And as is more fully said by Denio, C. J., (Darlington v. Mayor, &c., of New York, 31 N. Y. 197): “ It is the representative or trustee of somebody, or of some aggregation of persons. We cannot conceive the idea of an aggregate corporation which does not hold its property and franchise for some use, public or private. The corporation of Dartmouth was held to be the trustee of the donors, or of the youth needing education and moral and intellectual training. The corporation of New York, in my opinion, is the trustee of the inhabitants of that city. The property, in a general and substantial although not in a technical sense, is held in trust for them. They are the people of this state, inhabiting that particular subdivision of its territory — a fluctuating class, continually passing out of the scope of the trust by removal and death, and as constantly renewed by fresh accretions of population. It was granted for their use and held for their benefit. The powers of local government, committed to the corporation, are precisely of the same character. They were granted and have been confirmed and regulated for the good government of the same public; to preserve order and obedience to law, and to ameliorate and improve their condition and subserve their convenience as a community.”

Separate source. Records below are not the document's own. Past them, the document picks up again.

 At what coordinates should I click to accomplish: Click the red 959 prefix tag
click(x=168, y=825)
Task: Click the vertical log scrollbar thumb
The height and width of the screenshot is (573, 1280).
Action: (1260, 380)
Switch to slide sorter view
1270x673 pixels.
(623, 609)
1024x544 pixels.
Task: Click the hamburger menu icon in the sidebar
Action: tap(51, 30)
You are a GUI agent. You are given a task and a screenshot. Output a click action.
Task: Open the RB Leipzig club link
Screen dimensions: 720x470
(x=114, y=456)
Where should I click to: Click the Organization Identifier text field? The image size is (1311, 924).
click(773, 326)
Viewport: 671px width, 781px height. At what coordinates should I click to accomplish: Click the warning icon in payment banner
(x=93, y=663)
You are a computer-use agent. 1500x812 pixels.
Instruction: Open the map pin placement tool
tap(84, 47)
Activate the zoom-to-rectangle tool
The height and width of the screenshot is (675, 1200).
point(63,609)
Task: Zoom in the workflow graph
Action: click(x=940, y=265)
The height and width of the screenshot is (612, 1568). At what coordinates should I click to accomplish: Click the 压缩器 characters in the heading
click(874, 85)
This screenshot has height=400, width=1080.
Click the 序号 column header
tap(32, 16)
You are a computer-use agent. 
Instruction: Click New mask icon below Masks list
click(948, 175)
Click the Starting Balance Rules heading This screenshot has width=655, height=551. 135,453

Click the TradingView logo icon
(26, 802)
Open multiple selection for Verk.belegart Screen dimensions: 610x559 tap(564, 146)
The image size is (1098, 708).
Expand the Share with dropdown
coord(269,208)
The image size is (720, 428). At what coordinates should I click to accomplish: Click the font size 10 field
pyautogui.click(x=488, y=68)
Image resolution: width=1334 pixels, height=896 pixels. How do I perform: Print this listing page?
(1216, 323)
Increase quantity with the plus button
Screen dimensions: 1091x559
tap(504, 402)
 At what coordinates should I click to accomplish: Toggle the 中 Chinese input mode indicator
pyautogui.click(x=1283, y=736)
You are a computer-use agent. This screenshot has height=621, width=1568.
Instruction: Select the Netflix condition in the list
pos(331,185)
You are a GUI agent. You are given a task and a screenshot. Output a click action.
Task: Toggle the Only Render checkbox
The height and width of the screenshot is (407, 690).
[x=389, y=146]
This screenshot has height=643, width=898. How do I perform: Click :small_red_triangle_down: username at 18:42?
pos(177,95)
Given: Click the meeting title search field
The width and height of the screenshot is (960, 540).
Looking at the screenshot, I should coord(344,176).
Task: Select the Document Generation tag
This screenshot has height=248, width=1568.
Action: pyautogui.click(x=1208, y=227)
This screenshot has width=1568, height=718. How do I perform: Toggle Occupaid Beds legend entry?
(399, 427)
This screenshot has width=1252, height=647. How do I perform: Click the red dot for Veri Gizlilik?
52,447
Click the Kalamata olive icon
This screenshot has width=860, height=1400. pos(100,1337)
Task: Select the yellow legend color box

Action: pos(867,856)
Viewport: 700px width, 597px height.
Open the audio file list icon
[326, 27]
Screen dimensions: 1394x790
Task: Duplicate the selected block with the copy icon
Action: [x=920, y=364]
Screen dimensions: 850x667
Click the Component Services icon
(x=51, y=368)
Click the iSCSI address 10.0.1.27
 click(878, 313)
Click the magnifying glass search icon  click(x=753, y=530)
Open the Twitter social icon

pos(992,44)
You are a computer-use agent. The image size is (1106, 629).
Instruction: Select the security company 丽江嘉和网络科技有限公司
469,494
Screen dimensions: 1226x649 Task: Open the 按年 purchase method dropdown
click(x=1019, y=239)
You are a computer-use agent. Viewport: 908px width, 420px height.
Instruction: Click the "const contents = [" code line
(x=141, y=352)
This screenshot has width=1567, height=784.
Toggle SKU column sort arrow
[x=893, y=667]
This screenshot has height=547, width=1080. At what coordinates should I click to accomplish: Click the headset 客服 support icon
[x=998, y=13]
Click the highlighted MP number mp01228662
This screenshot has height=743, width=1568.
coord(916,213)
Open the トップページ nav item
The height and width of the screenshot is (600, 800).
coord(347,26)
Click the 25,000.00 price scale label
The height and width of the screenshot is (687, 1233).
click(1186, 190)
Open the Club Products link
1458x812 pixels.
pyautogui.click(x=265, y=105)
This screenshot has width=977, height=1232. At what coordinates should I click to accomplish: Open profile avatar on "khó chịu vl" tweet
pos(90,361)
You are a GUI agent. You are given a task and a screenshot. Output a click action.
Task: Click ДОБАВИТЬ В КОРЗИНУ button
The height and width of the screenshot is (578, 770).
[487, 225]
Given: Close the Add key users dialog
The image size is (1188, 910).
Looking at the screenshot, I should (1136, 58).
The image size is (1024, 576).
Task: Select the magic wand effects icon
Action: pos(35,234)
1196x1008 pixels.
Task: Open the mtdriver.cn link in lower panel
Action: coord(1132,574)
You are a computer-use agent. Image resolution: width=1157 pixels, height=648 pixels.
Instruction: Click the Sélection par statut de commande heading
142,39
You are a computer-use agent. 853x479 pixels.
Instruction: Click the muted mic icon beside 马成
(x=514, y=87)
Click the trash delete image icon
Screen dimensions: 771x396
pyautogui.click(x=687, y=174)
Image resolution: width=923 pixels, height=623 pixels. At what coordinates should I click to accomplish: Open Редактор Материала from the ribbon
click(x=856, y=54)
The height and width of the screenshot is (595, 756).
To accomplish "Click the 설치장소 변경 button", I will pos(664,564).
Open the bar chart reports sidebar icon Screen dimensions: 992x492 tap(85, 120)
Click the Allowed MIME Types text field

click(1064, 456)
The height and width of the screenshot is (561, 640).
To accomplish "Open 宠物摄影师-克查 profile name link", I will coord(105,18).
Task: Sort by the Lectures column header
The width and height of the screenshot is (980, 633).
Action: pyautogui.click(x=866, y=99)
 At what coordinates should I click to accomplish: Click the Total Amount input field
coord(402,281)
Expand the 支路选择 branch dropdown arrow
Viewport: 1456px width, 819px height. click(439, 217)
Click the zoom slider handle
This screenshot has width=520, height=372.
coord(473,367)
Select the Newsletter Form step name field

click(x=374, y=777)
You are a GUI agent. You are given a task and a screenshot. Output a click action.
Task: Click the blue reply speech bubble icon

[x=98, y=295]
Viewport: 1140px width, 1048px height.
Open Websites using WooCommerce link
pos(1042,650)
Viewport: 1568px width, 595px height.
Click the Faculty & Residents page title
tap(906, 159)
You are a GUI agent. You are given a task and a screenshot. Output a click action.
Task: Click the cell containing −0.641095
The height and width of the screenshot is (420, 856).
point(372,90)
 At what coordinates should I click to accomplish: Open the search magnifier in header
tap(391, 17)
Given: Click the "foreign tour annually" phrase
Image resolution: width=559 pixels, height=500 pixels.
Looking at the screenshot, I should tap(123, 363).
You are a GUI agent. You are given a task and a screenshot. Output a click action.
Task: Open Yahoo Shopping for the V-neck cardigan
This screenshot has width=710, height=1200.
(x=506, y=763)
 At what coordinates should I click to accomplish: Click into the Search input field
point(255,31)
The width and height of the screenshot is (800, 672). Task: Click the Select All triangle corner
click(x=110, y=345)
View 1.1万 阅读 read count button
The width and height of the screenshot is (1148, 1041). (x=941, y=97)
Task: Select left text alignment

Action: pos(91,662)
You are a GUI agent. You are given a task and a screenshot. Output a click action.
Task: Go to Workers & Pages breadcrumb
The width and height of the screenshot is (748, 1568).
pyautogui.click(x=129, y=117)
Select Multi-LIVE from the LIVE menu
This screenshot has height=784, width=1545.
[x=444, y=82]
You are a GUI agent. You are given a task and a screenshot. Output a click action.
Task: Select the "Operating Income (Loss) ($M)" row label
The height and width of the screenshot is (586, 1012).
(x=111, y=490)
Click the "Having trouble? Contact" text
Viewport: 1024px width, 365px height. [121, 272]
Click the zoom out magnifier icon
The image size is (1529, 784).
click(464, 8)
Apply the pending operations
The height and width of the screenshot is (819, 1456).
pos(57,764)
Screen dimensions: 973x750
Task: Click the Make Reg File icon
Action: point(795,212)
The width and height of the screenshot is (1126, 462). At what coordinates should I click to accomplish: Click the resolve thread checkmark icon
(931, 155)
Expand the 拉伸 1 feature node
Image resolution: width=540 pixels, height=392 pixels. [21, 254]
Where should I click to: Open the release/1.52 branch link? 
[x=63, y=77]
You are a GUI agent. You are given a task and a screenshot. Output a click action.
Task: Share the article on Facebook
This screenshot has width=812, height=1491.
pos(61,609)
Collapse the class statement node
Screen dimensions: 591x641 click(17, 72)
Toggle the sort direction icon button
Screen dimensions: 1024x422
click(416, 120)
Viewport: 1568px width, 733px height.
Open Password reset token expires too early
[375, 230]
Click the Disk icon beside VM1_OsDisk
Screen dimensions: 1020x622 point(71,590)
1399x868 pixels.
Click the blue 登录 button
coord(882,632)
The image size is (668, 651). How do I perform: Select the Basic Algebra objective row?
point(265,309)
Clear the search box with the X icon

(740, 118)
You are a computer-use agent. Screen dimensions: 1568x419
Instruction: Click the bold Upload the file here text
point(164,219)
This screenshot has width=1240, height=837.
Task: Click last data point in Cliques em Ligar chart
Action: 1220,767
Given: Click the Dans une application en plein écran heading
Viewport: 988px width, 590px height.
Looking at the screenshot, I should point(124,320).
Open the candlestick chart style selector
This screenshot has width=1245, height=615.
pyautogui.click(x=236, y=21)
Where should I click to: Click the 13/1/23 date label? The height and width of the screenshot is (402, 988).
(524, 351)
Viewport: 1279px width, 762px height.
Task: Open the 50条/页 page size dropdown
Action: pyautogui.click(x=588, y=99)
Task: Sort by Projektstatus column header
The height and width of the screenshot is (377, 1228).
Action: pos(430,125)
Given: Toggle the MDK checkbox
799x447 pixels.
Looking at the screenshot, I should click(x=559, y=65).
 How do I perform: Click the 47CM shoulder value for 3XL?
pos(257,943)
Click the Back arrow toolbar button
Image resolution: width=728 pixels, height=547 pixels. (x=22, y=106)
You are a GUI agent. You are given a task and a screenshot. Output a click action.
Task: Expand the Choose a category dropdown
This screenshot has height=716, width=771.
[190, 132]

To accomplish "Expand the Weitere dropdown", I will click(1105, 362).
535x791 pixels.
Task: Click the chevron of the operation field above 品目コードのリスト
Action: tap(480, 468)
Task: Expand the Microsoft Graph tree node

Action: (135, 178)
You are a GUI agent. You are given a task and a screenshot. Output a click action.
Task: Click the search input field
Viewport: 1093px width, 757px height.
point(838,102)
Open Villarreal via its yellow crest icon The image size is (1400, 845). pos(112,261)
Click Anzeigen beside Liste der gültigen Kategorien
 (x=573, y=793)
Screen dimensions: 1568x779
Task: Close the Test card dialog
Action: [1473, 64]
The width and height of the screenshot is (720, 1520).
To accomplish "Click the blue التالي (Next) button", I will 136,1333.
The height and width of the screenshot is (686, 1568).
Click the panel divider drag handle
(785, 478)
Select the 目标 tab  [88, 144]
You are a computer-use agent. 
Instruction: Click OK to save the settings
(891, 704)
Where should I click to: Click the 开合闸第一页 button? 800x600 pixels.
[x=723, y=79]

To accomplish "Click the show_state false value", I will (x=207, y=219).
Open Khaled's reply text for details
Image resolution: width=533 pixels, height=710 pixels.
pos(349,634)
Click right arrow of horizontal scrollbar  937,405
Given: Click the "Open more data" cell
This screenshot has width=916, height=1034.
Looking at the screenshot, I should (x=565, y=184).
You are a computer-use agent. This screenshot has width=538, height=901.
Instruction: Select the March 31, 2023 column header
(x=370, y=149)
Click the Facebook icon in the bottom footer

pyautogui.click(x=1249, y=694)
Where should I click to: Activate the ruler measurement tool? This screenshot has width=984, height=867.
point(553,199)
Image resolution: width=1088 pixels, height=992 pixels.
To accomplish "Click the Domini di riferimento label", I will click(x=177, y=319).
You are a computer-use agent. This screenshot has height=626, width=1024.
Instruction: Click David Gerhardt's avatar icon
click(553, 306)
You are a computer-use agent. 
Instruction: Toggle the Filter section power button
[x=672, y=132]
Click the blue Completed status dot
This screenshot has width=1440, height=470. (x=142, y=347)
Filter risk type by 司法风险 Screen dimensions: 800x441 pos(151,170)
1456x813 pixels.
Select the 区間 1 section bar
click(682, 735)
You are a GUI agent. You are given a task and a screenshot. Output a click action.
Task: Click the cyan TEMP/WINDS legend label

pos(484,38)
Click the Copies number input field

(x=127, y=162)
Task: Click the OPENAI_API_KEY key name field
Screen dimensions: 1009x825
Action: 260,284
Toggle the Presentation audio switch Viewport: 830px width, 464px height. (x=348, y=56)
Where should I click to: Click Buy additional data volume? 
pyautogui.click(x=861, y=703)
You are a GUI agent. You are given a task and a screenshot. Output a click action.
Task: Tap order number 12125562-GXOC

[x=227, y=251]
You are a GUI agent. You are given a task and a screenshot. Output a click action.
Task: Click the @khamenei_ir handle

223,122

The corporation thus holding a trust, and that trust being of a public character, the suit in equity, instituted by the state, is appropriate. Trusts for the benefit of the public have been always held in this state to be within the jurisdiction of equity, {Attorney-General v. Jolly, 1 Rich. Eq. 99,) and come within the rules which govern in all charitable uses. That gifts for general public improvement, utility, ease or convenience are charitable is fully sustained by the authorities. Perry on Trusts, § 704, and cases there cited. The suit, in such case, to enforce the trust or restrain its abuse, and for relief, may be brought by the state, where the government is the only party concerned, or by the state at the instance of relators where the rights of the government are not immediately concerned, but the interests of - the public are affected; See remarks of Harper, Ch., in Attorney-General v. Jolly, supra, and Story’s Eq. PL, § 8.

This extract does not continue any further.